Il barbaro delitto di Sara Campanella, studentessa di Messina sgozzata a 22 anni, ripropone in primo piano la piaga del femminicidio e segna un’altra tappa ineludibile verso una riflessione morale e umana alla quale non ci si può più sottrarre.

Siamo di fronte ad un fenomeno che avanza senza tregua e che non ha più limiti. La violenza esonda e colpisce nel modo più spietato e ripugnante. In Italia si parla tanto della questione del femminicidio ma poi per contrastarlo sin qui cosa è stato fatto? Poco, anzi nulla di realmente incisivo per stroncare una volta per tutte tale fenomeno. Dal Codice Rosso alle successive misure adottate, nei fatti nulla è cambiato. Ogni giorno, da Nord a Sud, ci sono donne che vengono aggredite, maltrattate, abusate, picchiate, stuprate, fatte oggetto di stalker e comportamenti mirati ad incutere paura e terrore nella vittima di turno. E in molti casi si arriva all’omicidio. Non è normale che sia normale. Non basta dire basta. L’indignazione popolare del momento si attenua inesorabilmente davanti al “braccino” di un Paese che piange le sue vittime ma non trova il coraggio di far sì che questa catena dell’orrore venga spezzata.

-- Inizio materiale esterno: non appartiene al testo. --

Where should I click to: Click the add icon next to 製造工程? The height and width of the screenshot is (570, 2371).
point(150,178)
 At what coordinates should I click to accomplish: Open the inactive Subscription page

Il tempo degli slogan nella lotta al femminicidio è finito. Se davvero si vuole affrontare seriamente questa emergenza, perché tale è diventata, c’è una sola cosa da fare: la tolleranza zero e l’intransigenza massima. Trovare la determinazione e la risolutezza di cambiare approccio al problema. Altre vie non esistono. Non si può definire civile un Paese che prima si indigna per l’omicidio di una donna e poi consente che l’aggressore di turno venga rimesso in libertà o lo beneficia persino di qualche perizia psichiatrica che lo dichiara “incapace di intendere e volere” e quindi “non imputabile“, con il gentile omaggio di qualche anno in un istituto di cura.

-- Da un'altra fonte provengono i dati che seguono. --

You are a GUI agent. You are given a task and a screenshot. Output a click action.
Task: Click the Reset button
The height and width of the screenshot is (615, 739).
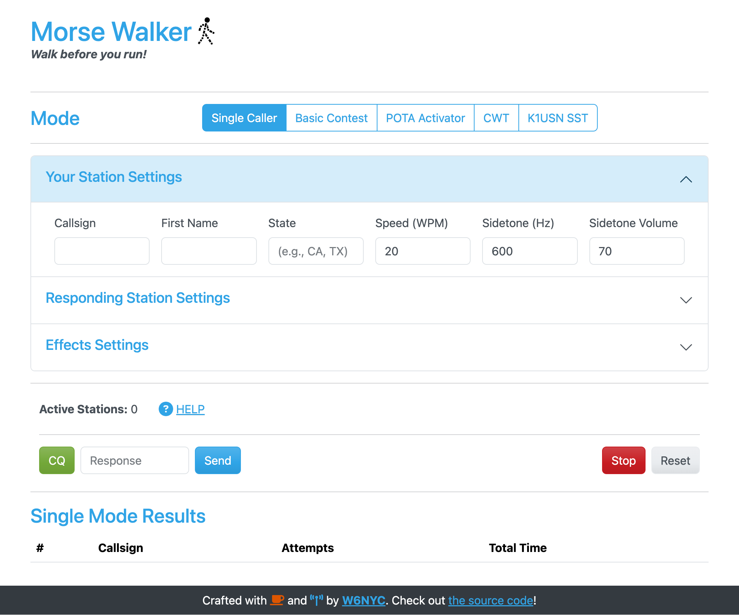click(675, 460)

L’omicidio è omicidio e non si presta ad interpretazioni sulla lucidità che l’assassino aveva nel compiere il delitto. Le responsabilità bisogna assumersele tutti, tutte. Senza scorciatoie, senza attenuanti e cavilli di alcun genere.

Chi toglie la vita ad un’altra persona non ha il diritto di farlo, non è concesso a nessuno, se dobbiamo considerarsi uomini e non bestie. Non può esistere giustificazione da dibattere per approdare a misure alternative che alleviano la pena e che soprattutto mortificano il dolore della vittima e dei familiari.

Bisogna avere il senso pieno dell’accaduto e di quel che continua a succedere. La svolta deve passare, intanto, da una rivoluzione culturale. Partire dalla sensibilizzazione nelle scuole verso le nuove generazioni per arrivare alla certezza dell’ergastolo per i colpevoli. Non si vince questa battaglia se non la si affronta con una maggiore consapevolezza sociale, collettiva, del dovere di educare tutti al rispetto assoluto della donne e della loro inviolabile libertà. Le donne non appartengono a nessuno, solo a se stesse. Presupposto sacro, ineludibile e indiscutibile.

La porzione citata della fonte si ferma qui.